WORK TO BE COMPLETED
Find every line in the data below that contains the word "value" and copy each of those lines.

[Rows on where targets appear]
╭──

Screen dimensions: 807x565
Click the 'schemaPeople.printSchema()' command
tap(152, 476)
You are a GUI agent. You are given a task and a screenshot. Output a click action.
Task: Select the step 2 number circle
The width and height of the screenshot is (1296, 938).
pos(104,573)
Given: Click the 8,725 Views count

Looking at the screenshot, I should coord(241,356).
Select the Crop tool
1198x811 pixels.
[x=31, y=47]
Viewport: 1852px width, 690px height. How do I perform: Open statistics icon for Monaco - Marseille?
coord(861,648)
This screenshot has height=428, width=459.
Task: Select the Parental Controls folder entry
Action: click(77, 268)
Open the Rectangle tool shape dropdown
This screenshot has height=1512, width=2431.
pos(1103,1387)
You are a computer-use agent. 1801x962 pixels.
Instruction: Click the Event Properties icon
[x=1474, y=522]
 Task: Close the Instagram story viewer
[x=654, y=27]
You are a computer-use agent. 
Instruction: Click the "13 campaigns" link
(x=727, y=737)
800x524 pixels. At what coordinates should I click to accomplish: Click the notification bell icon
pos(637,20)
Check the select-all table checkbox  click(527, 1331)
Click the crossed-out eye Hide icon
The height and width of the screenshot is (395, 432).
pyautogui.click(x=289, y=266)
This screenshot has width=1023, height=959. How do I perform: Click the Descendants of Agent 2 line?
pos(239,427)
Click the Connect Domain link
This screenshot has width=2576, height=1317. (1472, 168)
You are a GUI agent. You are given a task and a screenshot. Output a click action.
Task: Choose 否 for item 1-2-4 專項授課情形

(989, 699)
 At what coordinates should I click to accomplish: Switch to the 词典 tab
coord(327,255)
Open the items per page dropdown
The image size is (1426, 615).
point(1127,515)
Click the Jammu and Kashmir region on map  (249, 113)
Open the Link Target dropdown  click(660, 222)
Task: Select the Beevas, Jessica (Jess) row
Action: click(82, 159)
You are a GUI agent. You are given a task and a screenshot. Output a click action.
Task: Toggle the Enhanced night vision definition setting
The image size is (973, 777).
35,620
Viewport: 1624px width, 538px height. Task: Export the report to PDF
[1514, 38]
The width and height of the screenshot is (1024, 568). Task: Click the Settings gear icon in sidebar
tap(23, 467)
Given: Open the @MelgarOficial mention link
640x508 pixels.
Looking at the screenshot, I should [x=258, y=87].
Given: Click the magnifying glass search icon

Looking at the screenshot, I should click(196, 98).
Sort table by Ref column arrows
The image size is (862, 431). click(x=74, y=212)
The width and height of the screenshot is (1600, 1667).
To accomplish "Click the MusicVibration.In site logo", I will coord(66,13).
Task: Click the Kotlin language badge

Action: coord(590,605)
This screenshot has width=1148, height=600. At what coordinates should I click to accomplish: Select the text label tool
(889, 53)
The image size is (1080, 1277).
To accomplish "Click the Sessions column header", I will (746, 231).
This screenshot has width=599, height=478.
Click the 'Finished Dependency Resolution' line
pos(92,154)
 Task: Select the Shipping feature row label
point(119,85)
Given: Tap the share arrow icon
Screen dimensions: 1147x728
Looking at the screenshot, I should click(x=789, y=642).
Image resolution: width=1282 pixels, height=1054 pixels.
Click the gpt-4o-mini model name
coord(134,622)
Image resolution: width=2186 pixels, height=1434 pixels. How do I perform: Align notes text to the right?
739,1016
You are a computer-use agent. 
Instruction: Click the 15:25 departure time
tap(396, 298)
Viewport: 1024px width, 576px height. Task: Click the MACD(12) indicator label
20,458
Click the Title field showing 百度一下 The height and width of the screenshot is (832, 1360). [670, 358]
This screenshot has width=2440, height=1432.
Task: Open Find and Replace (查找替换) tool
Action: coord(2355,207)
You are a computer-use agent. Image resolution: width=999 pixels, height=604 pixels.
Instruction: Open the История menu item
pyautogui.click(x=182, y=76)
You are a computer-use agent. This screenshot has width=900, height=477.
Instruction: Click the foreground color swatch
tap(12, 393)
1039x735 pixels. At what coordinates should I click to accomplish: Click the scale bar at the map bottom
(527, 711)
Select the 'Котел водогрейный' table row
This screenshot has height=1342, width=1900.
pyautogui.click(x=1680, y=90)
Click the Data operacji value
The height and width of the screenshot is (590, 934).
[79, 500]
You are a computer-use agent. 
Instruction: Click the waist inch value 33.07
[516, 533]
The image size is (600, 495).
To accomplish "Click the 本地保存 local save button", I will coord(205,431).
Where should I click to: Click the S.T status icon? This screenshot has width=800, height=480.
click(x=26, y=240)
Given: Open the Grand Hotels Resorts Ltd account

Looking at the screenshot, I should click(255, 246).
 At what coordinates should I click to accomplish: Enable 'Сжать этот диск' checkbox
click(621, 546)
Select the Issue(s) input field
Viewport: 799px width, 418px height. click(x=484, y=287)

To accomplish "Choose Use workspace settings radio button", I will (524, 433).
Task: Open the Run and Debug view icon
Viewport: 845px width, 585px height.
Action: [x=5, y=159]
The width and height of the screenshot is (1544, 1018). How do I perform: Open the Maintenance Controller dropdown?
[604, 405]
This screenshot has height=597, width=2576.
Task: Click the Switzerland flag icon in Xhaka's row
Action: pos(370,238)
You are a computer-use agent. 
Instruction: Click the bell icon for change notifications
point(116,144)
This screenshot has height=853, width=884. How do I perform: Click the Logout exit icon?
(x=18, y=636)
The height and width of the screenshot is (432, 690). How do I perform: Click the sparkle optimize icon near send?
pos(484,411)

╰──

SOLUTION FOR THIS TASK
Click the Data operacji value
Instruction: Click the waist inch value 33.07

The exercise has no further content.